Yeni Araştırma: Kısa Mesai Haftası, Daha Mutlu ve Üretken Çalışanlar Demek
Boston College tarafından yapılan kapsamlı bir araştırma, haftada dört gün çalışmanın yalnızca çalışanların sağlığını değil, iş performansını da olumlu yönde etkilediğini ortaya koydu. Pandemi sonrası dönemde iş dünyasında artan tükenmişlik, stres ve verim kaybı gibi sorunlara karşı alternatif arayışları hızlandıran şirketler, daha kısa mesai modellerine yöneliyor. Araştırma, dört günlük çalışma sisteminin hem çalışan refahını artırdığını hem de şirket performansını koruduğunu ya da geliştirdiğini gösteriyor. Bu bulgular, geleneksel beş günlük çalışma anlayışının yeniden değerlendirilmesi gerektiğine işaret ediyor.
Daha Az Çalışma, Daha İyi Sağlık Sonuçlarıyla Bağlantılı
Boston College araştırmasında ABD, Kanada, İrlanda, Avustralya, Yeni Zelanda ve Birleşik Krallık’tan toplam 2.896 çalışan yer aldı. Altı ay süren takip sürecinde haftalık çalışma süresi en az sekiz saat azaltılan çalışanlarda, stres seviyelerinde ve fiziksel rahatsızlıklarda anlamlı düşüşler tespit edildi. Aynı zamanda bu kişilerde uyku kalitesinde artış, ruh halinde iyileşme ve enerji seviyelerinde yükselme görüldü. Tüm bu sonuçlar, iş sağlığı açısından dört gün çalışma modelinin güçlü bir alternatif olduğunu ortaya koyuyor.
Verimlilik Düşmedi, Aksine Artış Gözlemlendi
Araştırmaya dahil olan 141 şirket, haftada dört gün çalışma modelini uygularken, 12 şirket geleneksel beş gün sistemini sürdürdü.
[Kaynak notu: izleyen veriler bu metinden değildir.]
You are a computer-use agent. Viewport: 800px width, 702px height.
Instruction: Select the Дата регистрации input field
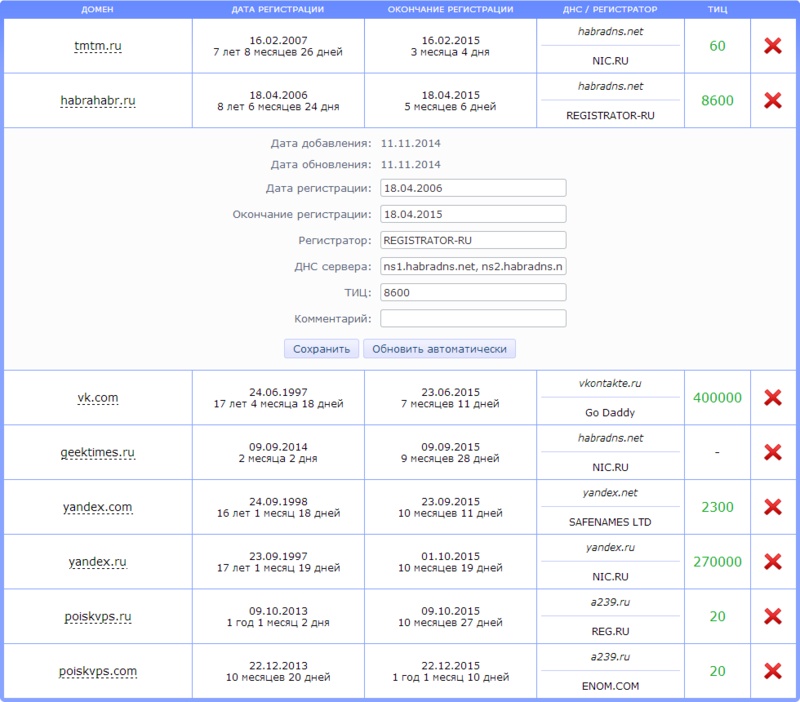click(x=473, y=187)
Karşılaştırma sonucunda dört günlük modeli benimseyen gruplarda iş performansında herhangi bir düşüş yaşanmadığı gibi, üretkenlikte hafif artışlar gözlemlendi. 2022 yılında Birleşik Krallık’ta yapılan benzer bir araştırma da bu verileri destekler nitelikte: Katılımcı işverenlerin yüzde 46’sı verimliliğin sabit kaldığını, yüzde 34’ü ise iyileştiğini bildirmişti. Bu veriler, haftada dört gün çalışmanın şirketler için de sürdürülebilir bir model olduğunu ortaya koyuyor.
Daha Esnek Çalışma Modelleri Yakın Gelecekte Yaygınlaşabilir
Artan iş gücü talepleri, değişen yaşam beklentileri ve teknolojik imkanlar, geleneksel çalışma düzenini yeniden şekillendiriyor. Boston College’ın sunduğu bulgular, daha az çalışmanın hem bireysel hem de kurumsal fayda sağlayabileceğini bilimsel olarak ortaya koyuyor. İşverenlerin kısa mesai modellerine daha sıcak bakması ve bu sistemleri denemesi, iş dünyasında daha esnek ve insan odaklı politikaların benimsenmesine öncülük edebilir.